§ Page:

===============

Poussières d'étoile : "David Bowie Narrates Prokofiev’s Peter and the Wolf" (1978)

Pierre et le Loup pochette

Mais pourquoi donc inclure ce David Bowie Narrates Prokofiev’s Peter and the Wolf dans notre rétrospective de la discographie de Bowie, alors qu’il s’agit après tout d’un disque « anecdotique », qu’on ne parle ici « que » de la narration d’une œuvre « du patrimoine » classique que « tout le monde connaît ». Tout le monde ? Pas si sûr, de nos jours, où on n’élève plus guère les enfants en les éduquant à la musique classique, à la différence de l’époque de Bowie où la quasi totalité des foyers « bourgeois » avaient dans leur maigre discothèque un vinyle de Pierre et le Loup que l’on « forçait » régulièrement les rejetons à écouter…

Rappelons que l’idée, géniale en fait, de Prokofiev, brillant pianiste et compositeur russe à la fois honoré et persécuté par Staline, consista à écrire un conte musical destiné à éveiller l’intérêt des enfants pour la musique. Mais surtout un conte où chaque personnage (Pierre, le loup, les chasseurs, et tous les protagonistes animaux…) est représenté par un instrument spécifique, dont la sonorité évoque la personnalité. Et même si les sentiments des personnages (joie, crainte, fierté, etc.) sont délicieusement évoqués par la musique, le conte avait besoin d’un narrateur, une sorte de voix off qui commente et explicite l’action que l’auditeur doit imaginer à partir de la musique. Même si ce n’est pas le sujet de cette chronique, soulignons que les mélodies de Prokofiev sont particulièrement accrocheuses et que la réussite du projet, tant pédagogiquement que musicalement est totale.

===============

§ Consignes:
a) Traduisez en anglais cette phrase de la chronique sur Pierre et le Loup : « Même si ce n’est pas le sujet de cette chronique, soulignons que les mélodies de Prokofiev sont particulièrement accrocheuses et que la réussite du projet, tant pédagogiquement que musicalement est totale. »
b) Transcrivez fidèlement le passage de la chronique sur Pierre et le Loup qui commence par « Rappelons que l’idée, géniale » et se poursuit jusqu’à « musicalement est totale. ».
c) Veuillez reprendre la chronique sur Pierre et le Loup juste après sa dernière phrase et en écrire la suite.

§ Données fournies:

===============

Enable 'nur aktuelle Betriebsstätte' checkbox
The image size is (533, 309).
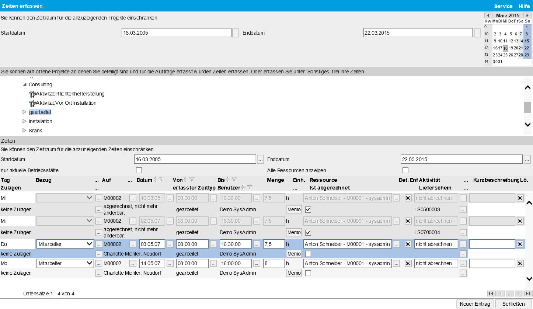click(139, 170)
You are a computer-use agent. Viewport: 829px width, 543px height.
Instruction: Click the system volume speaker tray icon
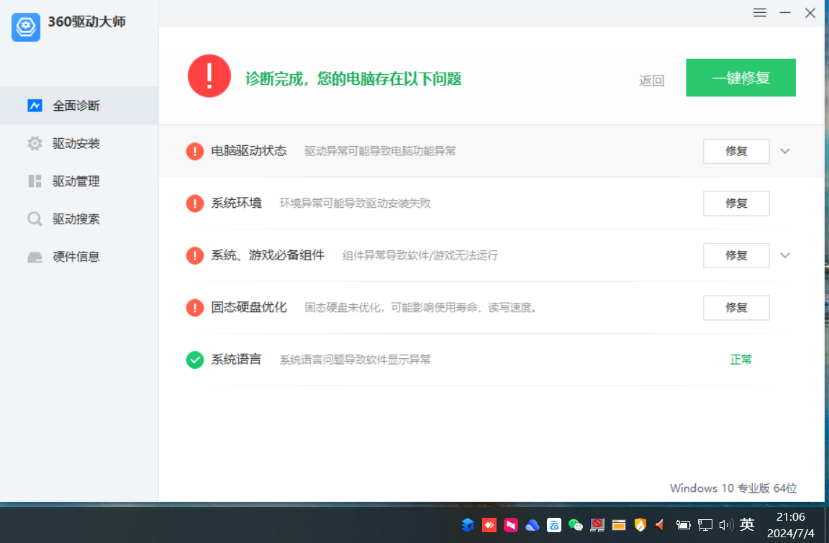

===============

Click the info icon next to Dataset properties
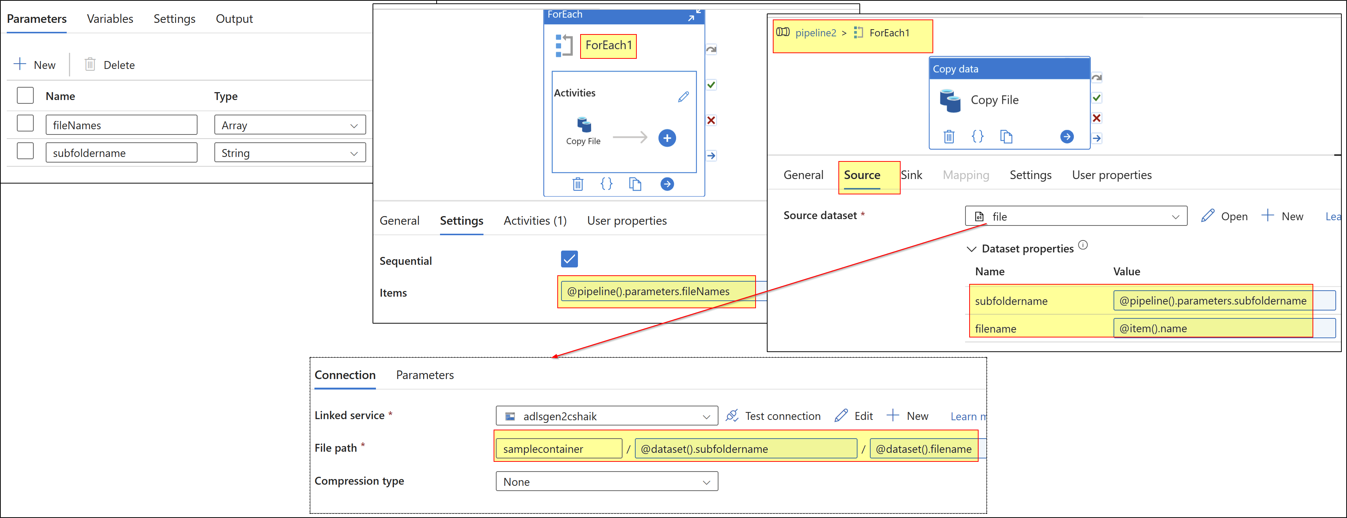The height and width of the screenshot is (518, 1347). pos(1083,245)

===============

§ Corrigés:
a) Even though it is not the subject of this column, let us emphasize that Prokofiev’s melodies are particularly catchy and that the success of the project, both pedagogically and musically, is complete.

b)
Rappelons que l’idée, géniale en fait, de Prokofiev, brillant pianiste et compositeur russe à la fois honoré et persécuté par Staline, consista à écrire un conte musical destiné à éveiller l’intérêt des enfants pour la musique. Mais surtout un conte où chaque personnage (Pierre, le loup, les chasseurs, et tous les protagonistes animaux…) est représenté par un instrument spécifique, dont la sonorité évoque la personnalité. Et même si les sentiments des personnages (joie, crainte, fierté, etc.) sont délicieusement évoqués par la musique, le conte avait besoin d’un narrateur, une sorte de voix off qui commente et explicite l’action que l’auditeur doit imaginer à partir de la musique. Même si ce n’est pas le sujet de cette chronique, soulignons que les mélodies de Prokofiev sont particulièrement accrocheuses et que la réussite du projet, tant pédagogiquement que musicalement est totale.

c)
Fermons donc les yeux : on est en 1977, et Bowie vient de boucler Heroes. On raconte qu’il serait en vacances avec son fils de set ans, Duncan (appelé à l’époque Zowie !) quand il est contacté par les Studios RCA qui cherchent un narrateur pour une nouvelle version de Pierre et le Loup, qui sera interprété par l’Orchestre de Philadelphie, dirigé par Eugene OrmandyBowie n’est pas leur premier choix, les compétences de « l’acteur Bowie » n’étant guère, c’est le moins que l’on puisse dire, reconnues par la critique, et des pointures comme les géniaux Alec Guiness et Peter Ustinov auraient déjà décliné l’offre. C’est pourtant une très belle idée, à la fois commercialement vue l’aura grandissante de Bowie dans le monde artistique (sans qu’il soit trop cher, n’étant pas encore une véritable star planétaire…), et artistiquement, car il a une voix particulière, reconnaissable entre mille. On dit que Bowie accepta cette offre car il voulait ainsi offrir un cadeau de Noël à son fils, mais quoi qu’il en soit, il se consacra avec sérieux et application à cette tâche, livrant une prestation à la fois un peu « scolaire » (pas de folies ici !) et finalement extrêmement riche. Et humainement touchante, comme cela fut pointé par la critique de l’époque.

A l’époque, l’édition originale, non agrémentée de morceaux bonus comme aujourd’hui, de l’enregistrement fut publiée par sous le label « musique classique » de chez RCA, mais quand même – le Marketing faisant son travail – agrémenté sur la pochette d’une belle photo de Bowie prise par Michael Ochs en 1976. Et nombreux furent les fans, comme nous, qui se précipitèrent sur le disque, excités à l’idée d’entendre leur star absolue réciter un texte, de sa voix parlée qui fait très « english class », pendant 30 minutes (On vous parle bien sûr d’une autre époque où musiques et images de Bowie étaient d’une rareté qui les rendaient d’autant plus précieuses). L’album fit donc même une entrée dans les charts, preuve que RCA avait eu le nez creux.

Et Duncan, comme chacun d’entre nous d’ailleurs l’année suivante, eut son cadeau de Noël le 25 décembre 1977.